Your answer must be an exact copy of the records, with no pictures included.

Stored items
○ ○ ○

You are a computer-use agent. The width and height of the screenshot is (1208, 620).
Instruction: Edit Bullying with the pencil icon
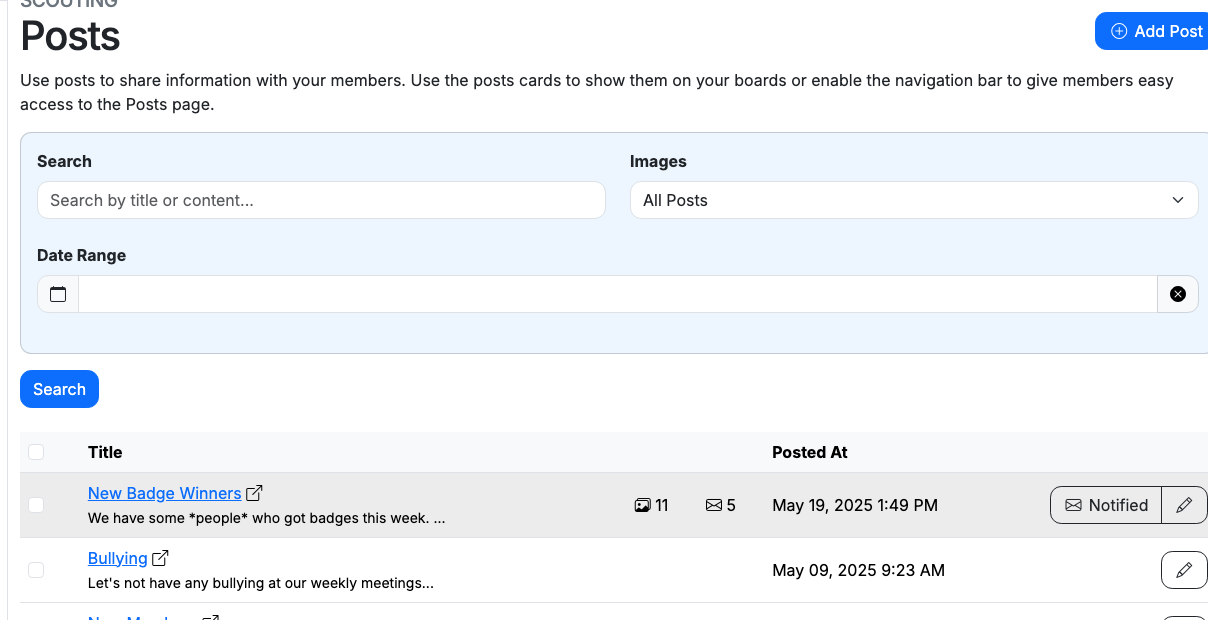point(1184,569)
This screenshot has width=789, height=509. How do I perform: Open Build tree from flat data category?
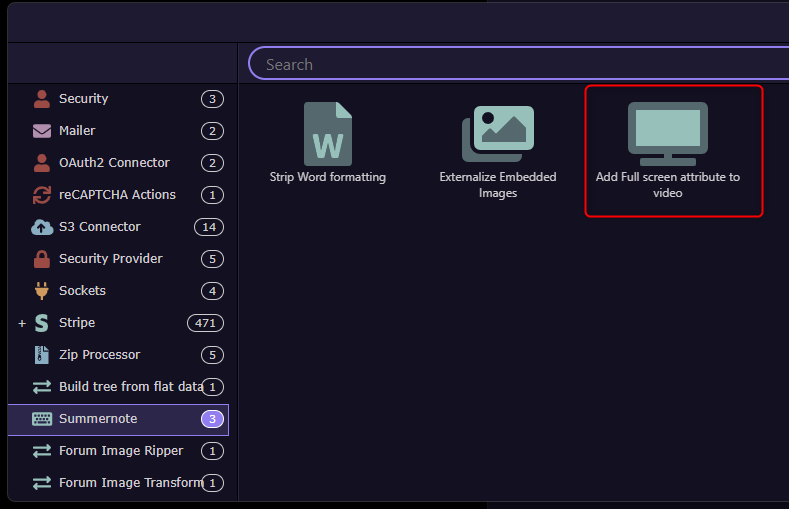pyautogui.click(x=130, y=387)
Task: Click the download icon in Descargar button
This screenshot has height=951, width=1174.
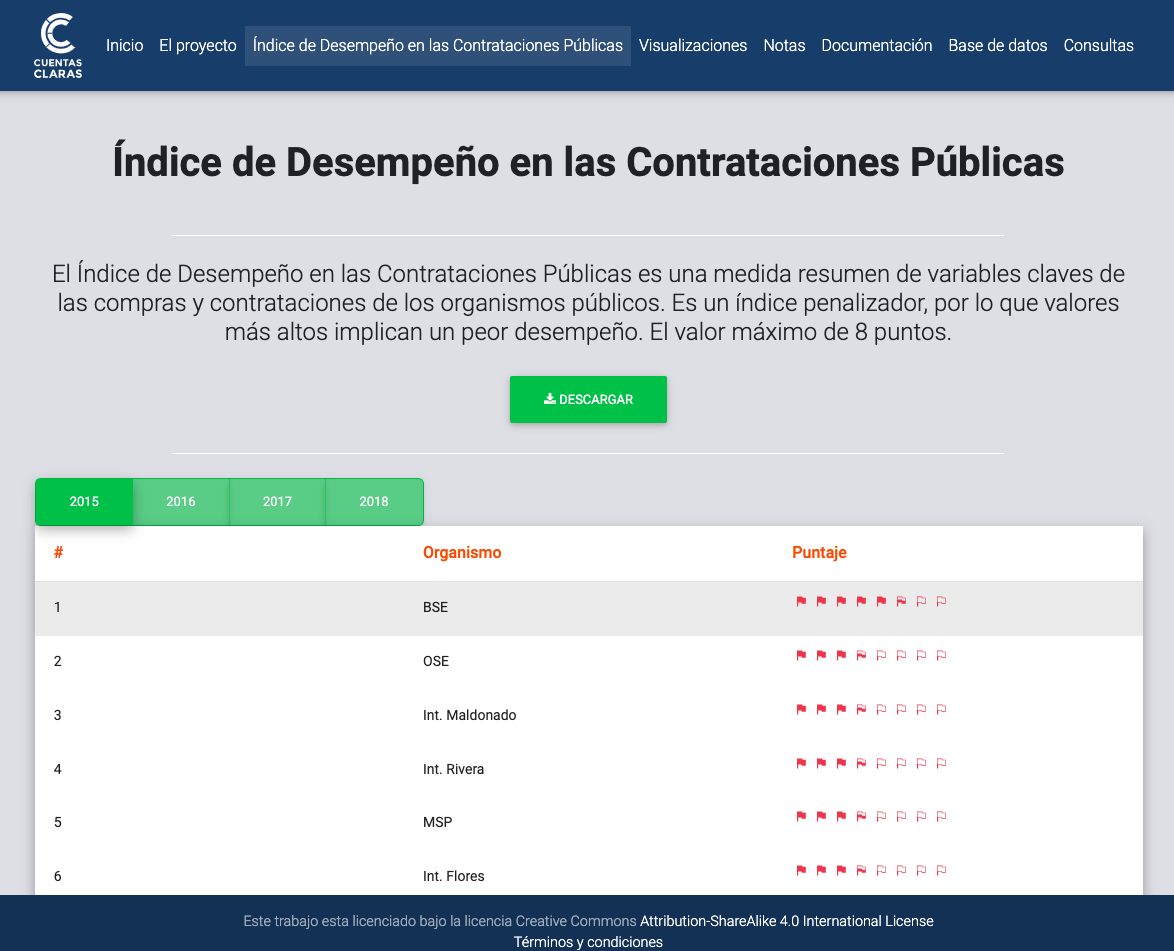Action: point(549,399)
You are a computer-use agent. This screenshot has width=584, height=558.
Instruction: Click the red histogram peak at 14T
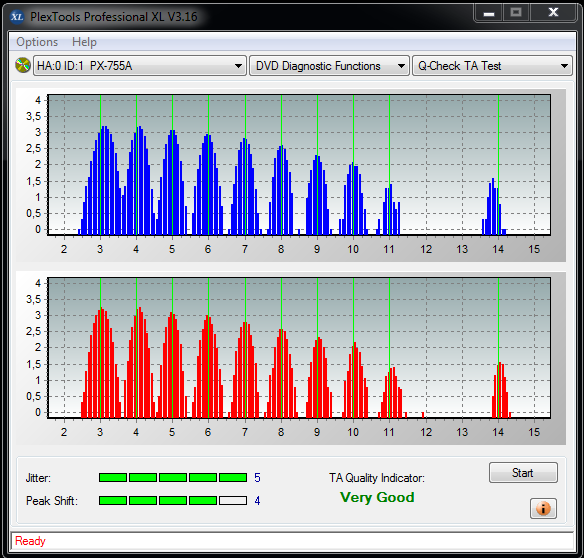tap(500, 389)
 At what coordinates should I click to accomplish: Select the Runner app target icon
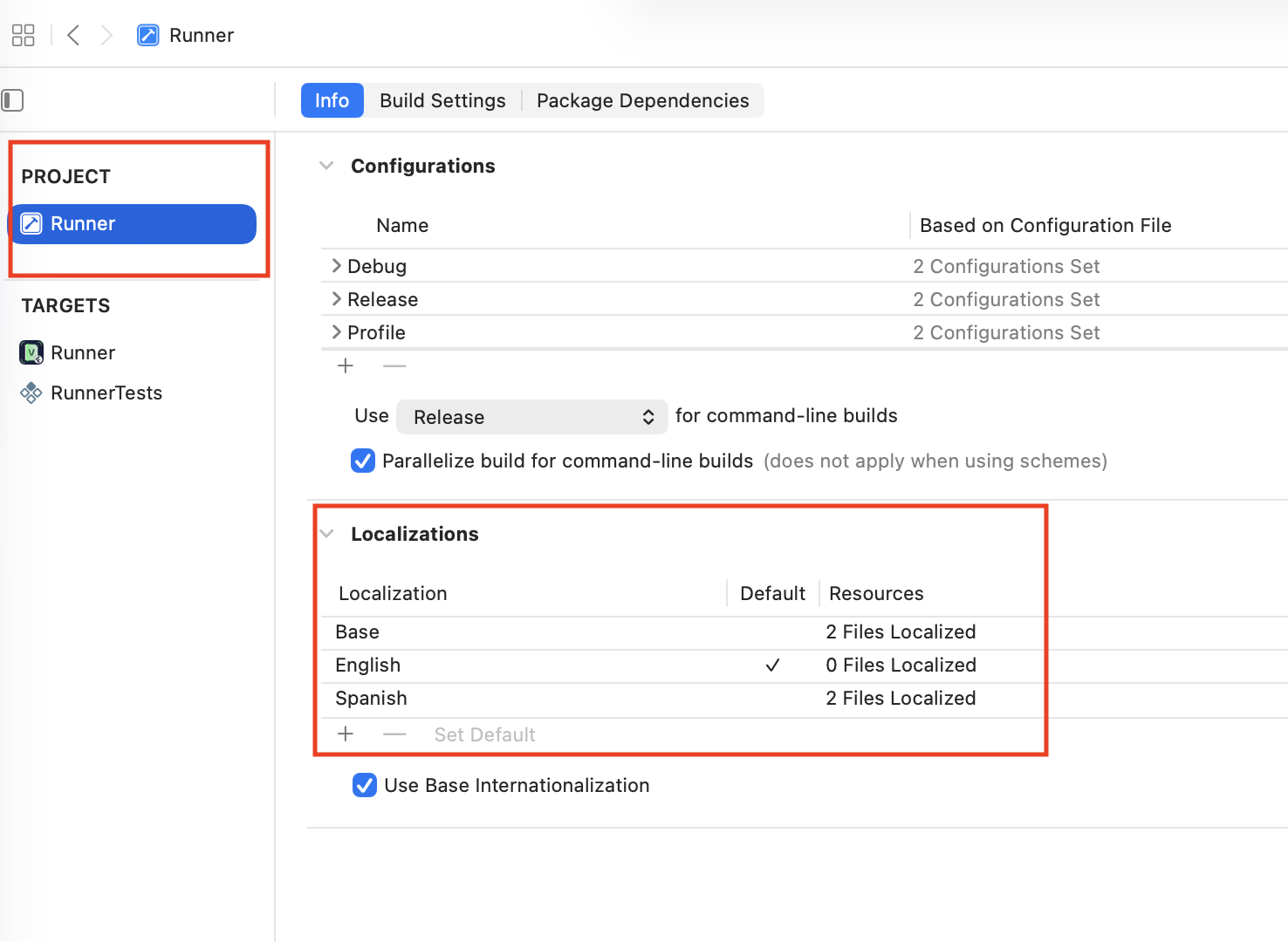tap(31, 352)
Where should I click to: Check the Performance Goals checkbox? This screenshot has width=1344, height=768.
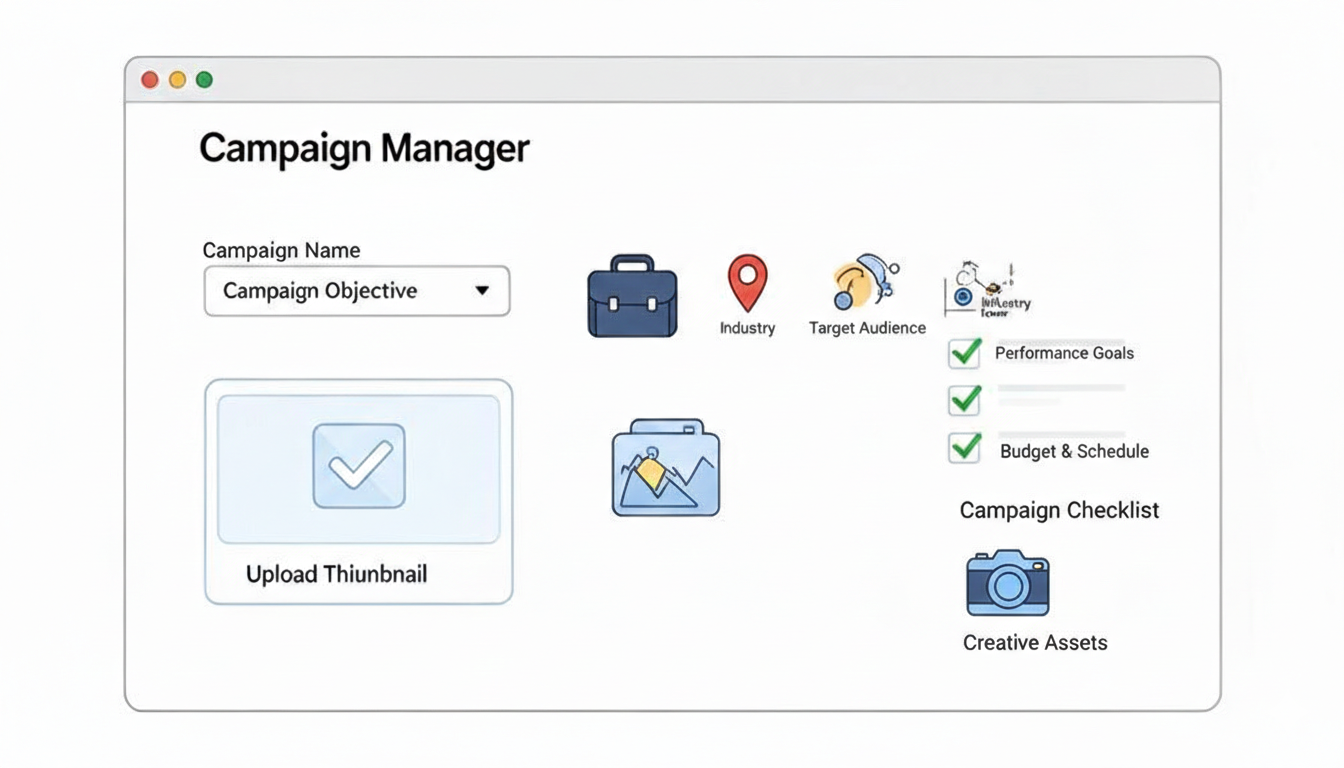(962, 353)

○ ○ ○

Result of the exercise
You are a computer-use agent. The width and height of the screenshot is (1208, 620).
Instruction: Edit Bullying with the pencil icon
point(1184,569)
This screenshot has width=789, height=509. How do I perform: Open Build tree from flat data category?
pyautogui.click(x=130, y=387)
Task: Click the download icon in Descargar button
This screenshot has height=951, width=1174.
Action: point(549,399)
You are a computer-use agent. This screenshot has width=584, height=558.
Instruction: Click the red histogram peak at 14T
tap(500, 389)
 At what coordinates should I click to accomplish: Select the Runner app target icon
tap(31, 352)
Where should I click to: Check the Performance Goals checkbox? This screenshot has width=1344, height=768.
(962, 353)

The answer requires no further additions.